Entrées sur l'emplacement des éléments
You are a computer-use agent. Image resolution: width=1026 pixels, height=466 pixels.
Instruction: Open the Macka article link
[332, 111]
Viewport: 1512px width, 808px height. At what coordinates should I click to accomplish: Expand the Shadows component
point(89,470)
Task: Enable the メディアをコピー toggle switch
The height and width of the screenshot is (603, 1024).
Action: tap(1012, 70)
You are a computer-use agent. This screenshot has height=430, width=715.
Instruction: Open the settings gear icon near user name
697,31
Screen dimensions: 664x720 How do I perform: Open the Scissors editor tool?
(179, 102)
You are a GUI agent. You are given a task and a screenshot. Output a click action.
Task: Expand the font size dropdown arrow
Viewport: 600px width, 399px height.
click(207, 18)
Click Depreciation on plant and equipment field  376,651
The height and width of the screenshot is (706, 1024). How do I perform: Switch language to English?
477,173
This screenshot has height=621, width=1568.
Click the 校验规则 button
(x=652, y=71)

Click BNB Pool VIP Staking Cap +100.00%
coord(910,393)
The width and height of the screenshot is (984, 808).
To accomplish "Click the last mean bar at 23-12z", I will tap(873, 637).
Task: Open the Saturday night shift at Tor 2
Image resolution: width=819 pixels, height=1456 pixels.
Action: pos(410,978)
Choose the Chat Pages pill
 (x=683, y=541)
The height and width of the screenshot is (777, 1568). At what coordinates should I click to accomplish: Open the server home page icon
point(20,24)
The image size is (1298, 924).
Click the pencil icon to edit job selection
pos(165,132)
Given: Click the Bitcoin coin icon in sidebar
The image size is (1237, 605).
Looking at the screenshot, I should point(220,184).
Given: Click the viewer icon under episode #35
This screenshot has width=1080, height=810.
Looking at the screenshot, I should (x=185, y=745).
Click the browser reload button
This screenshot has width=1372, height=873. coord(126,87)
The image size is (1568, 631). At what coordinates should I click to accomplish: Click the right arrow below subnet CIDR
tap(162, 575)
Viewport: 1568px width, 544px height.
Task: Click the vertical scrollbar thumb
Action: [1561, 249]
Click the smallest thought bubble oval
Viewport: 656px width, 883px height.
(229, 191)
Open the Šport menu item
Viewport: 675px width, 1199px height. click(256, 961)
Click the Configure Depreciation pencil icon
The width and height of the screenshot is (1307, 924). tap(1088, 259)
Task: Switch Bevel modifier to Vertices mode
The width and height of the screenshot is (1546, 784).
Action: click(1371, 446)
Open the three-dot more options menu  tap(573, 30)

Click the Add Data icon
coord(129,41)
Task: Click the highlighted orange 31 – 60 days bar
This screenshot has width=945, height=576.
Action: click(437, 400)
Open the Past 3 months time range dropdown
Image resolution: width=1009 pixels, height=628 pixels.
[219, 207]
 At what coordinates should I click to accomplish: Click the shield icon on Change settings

TÂCHE À EFFECTUER
Reproduisez chacune des entrées ligne par ligne, sans y changer quoi que ce soit.

TÂCHE ACCOMPLIE
You are a computer-use agent. Image resolution: width=1026 pixels, height=466 pixels.
Instruction: Open the Macka article link
[332, 111]
Viewport: 1512px width, 808px height. At what coordinates should I click to accomplish: Expand the Shadows component
point(89,470)
Task: Enable the メディアをコピー toggle switch
The height and width of the screenshot is (603, 1024).
Action: tap(1012, 70)
You are a computer-use agent. This screenshot has height=430, width=715.
Instruction: Open the settings gear icon near user name
697,31
Screen dimensions: 664x720 How do I perform: Open the Scissors editor tool?
(179, 102)
You are a GUI agent. You are given a task and a screenshot. Output a click action.
Task: Expand the font size dropdown arrow
Viewport: 600px width, 399px height.
click(207, 18)
Click Depreciation on plant and equipment field  376,651
The height and width of the screenshot is (706, 1024). How do I perform: Switch language to English?
477,173
This screenshot has height=621, width=1568.
Click the 校验规则 button
(x=652, y=71)

Click BNB Pool VIP Staking Cap +100.00%
coord(910,393)
The width and height of the screenshot is (984, 808).
To accomplish "Click the last mean bar at 23-12z", I will tap(873, 637).
Task: Open the Saturday night shift at Tor 2
Image resolution: width=819 pixels, height=1456 pixels.
Action: pos(410,978)
Choose the Chat Pages pill
 (x=683, y=541)
The height and width of the screenshot is (777, 1568). At what coordinates should I click to accomplish: Open the server home page icon
point(20,24)
The image size is (1298, 924).
Click the pencil icon to edit job selection
pos(165,132)
Given: Click the Bitcoin coin icon in sidebar
The image size is (1237, 605).
Looking at the screenshot, I should point(220,184).
Given: Click the viewer icon under episode #35
This screenshot has width=1080, height=810.
Looking at the screenshot, I should (x=185, y=745).
Click the browser reload button
This screenshot has width=1372, height=873. coord(126,87)
The image size is (1568, 631). At what coordinates should I click to accomplish: Click the right arrow below subnet CIDR
tap(162, 575)
Viewport: 1568px width, 544px height.
Task: Click the vertical scrollbar thumb
Action: [1561, 249]
Click the smallest thought bubble oval
Viewport: 656px width, 883px height.
(229, 191)
Open the Šport menu item
Viewport: 675px width, 1199px height. click(256, 961)
Click the Configure Depreciation pencil icon
The width and height of the screenshot is (1307, 924). tap(1088, 259)
Task: Switch Bevel modifier to Vertices mode
The width and height of the screenshot is (1546, 784).
Action: click(1371, 446)
Open the three-dot more options menu  tap(573, 30)

Click the Add Data icon
coord(129,41)
Task: Click the highlighted orange 31 – 60 days bar
This screenshot has width=945, height=576.
Action: click(437, 400)
Open the Past 3 months time range dropdown
Image resolution: width=1009 pixels, height=628 pixels.
[219, 207]
 At what coordinates should I click to accomplish: Click the shield icon on Change settings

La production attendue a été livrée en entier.